• Your task
Please summarize the text below on the ALJ's handling of the plaintiff's symptom testimony in two sentences.

Here, the ALJ found that plaintiff suffered an underlying physical impairment that could reasonably be expected to produce plaintiff's alleged symptoms. Tr. 20. The ALJ discounted plaintiff's testimony, finding plaintiff's "statements concerning the intensity, persistence, and limiting effects" of her symptoms "not entirely consistent with the medical evidence and other evidence in the record for the reasons explained in this decision." Tr. 20. But the ALJ did not go on to provide those reasons. Instead, the ALJ discussed and assigned weight to medical source opinions and lay testimony, without relating them to plaintiff's testimony in any way. Tr. 20-22. Thus, the ALJ's remarks that plaintiff's testimony was "not entirely consistent with the medical evidence" is an insufficient, general finding. See Brown-Hunter, 806 F.3d at 494 (concluding that the ALJ erred by providing a generalized, boilerplate reason for rejecting the plaintiff's symptom testimony without specifying which statements were credible and why and simply summarizing the medical evidence instead); Treichler v. Comm'r of Soc. Sec. Admin., 775 F.3d 1090, 1103 (9th Cir. 2014) ("An ALJ's vague allegation that a claimant's testimony is not consistent with the objective medical evidence, without any specific findings in support of that conclusion is insufficient for [judicial] review." (internal quotation marks omitted)).

• Dataset extract
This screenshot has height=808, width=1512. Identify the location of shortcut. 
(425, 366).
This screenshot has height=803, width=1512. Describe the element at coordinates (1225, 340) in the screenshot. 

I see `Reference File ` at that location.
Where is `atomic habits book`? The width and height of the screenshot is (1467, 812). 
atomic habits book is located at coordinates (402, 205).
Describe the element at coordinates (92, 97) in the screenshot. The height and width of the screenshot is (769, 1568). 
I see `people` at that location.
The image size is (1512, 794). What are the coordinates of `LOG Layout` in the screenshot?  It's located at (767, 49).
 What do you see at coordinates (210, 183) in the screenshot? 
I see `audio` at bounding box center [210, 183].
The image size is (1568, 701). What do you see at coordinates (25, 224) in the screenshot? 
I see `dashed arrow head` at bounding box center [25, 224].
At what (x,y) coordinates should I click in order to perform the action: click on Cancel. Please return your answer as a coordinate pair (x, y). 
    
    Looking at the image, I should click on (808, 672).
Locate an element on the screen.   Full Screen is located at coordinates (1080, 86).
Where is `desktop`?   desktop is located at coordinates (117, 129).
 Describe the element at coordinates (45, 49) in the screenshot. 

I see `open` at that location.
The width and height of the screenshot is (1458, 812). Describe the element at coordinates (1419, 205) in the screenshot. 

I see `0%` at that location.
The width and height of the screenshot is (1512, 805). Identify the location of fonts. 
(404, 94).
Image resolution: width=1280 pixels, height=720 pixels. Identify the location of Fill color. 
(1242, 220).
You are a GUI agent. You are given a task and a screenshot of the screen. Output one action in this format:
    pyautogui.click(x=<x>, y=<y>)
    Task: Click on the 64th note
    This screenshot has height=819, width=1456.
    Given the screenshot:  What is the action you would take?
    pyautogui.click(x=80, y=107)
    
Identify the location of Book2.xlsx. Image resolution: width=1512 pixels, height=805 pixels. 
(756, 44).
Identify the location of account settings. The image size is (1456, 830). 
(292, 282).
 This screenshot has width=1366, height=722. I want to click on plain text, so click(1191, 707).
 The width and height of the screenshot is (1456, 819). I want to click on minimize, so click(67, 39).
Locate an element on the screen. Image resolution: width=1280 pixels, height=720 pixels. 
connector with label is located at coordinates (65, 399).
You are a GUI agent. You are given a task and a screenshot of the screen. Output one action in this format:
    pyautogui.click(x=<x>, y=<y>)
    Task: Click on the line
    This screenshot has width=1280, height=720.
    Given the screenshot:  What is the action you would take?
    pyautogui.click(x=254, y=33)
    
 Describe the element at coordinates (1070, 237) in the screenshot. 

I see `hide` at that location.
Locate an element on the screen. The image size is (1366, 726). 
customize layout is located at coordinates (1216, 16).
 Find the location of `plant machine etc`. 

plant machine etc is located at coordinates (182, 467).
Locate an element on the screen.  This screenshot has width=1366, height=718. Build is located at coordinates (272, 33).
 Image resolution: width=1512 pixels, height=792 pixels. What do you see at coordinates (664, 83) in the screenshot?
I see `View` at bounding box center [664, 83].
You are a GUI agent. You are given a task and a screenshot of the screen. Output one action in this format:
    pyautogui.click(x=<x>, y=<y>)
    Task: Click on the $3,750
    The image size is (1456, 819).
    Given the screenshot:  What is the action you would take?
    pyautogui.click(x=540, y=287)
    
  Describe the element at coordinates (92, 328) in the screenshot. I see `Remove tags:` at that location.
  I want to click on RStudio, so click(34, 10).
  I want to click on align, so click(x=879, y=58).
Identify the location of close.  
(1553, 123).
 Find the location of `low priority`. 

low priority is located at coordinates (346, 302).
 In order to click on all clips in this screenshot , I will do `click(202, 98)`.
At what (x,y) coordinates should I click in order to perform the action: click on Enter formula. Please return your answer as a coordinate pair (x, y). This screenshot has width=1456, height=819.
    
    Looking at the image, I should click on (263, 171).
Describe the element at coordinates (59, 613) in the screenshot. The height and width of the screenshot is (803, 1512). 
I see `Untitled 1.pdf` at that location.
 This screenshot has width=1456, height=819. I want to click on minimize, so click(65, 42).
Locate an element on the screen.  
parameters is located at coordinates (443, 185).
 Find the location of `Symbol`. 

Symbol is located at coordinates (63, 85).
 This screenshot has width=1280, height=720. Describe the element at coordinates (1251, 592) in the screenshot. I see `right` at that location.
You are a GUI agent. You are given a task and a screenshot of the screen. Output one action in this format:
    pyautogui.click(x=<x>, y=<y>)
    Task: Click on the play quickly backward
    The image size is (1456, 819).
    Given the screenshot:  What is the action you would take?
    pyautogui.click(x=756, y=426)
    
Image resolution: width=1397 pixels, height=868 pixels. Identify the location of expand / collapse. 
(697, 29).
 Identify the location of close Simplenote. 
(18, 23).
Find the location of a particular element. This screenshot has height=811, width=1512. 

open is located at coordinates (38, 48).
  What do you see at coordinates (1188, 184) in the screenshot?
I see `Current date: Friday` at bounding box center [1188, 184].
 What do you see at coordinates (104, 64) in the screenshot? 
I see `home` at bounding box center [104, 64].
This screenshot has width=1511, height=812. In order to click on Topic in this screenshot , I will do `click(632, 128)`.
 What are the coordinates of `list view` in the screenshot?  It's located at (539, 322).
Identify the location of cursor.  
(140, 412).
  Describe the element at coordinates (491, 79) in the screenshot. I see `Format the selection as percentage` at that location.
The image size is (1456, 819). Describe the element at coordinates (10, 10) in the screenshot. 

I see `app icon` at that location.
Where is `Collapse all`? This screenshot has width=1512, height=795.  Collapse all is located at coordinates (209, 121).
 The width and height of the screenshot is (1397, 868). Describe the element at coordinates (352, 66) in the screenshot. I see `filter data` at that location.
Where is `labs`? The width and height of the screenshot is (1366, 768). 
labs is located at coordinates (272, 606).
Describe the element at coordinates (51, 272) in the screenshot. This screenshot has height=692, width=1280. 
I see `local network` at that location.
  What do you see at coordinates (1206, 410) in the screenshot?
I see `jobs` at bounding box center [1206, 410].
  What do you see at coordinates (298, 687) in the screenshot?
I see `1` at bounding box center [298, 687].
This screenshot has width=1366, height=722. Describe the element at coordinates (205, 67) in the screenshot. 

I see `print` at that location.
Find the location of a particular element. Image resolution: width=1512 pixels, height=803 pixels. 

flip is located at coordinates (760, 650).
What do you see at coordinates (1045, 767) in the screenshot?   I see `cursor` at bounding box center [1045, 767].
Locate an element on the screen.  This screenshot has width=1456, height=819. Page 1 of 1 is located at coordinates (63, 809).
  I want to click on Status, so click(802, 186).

• Output of the task
The ALJ found that the plaintiff had an underlying physical impairment that could reasonably be expected to produce her alleged symptoms, but discounted her testimony as not entirely consistent with the medical and other evidence without ever giving the promised reasons, instead weighing medical opinions and lay testimony without relating them to her statements. This amounts to an insufficient, general finding under Brown-Hunter and Treichler, which hold that a vague or boilerplate claim of inconsistency with the medical evidence, lacking specific supporting findings, cannot support rejecting a claimant's testimony.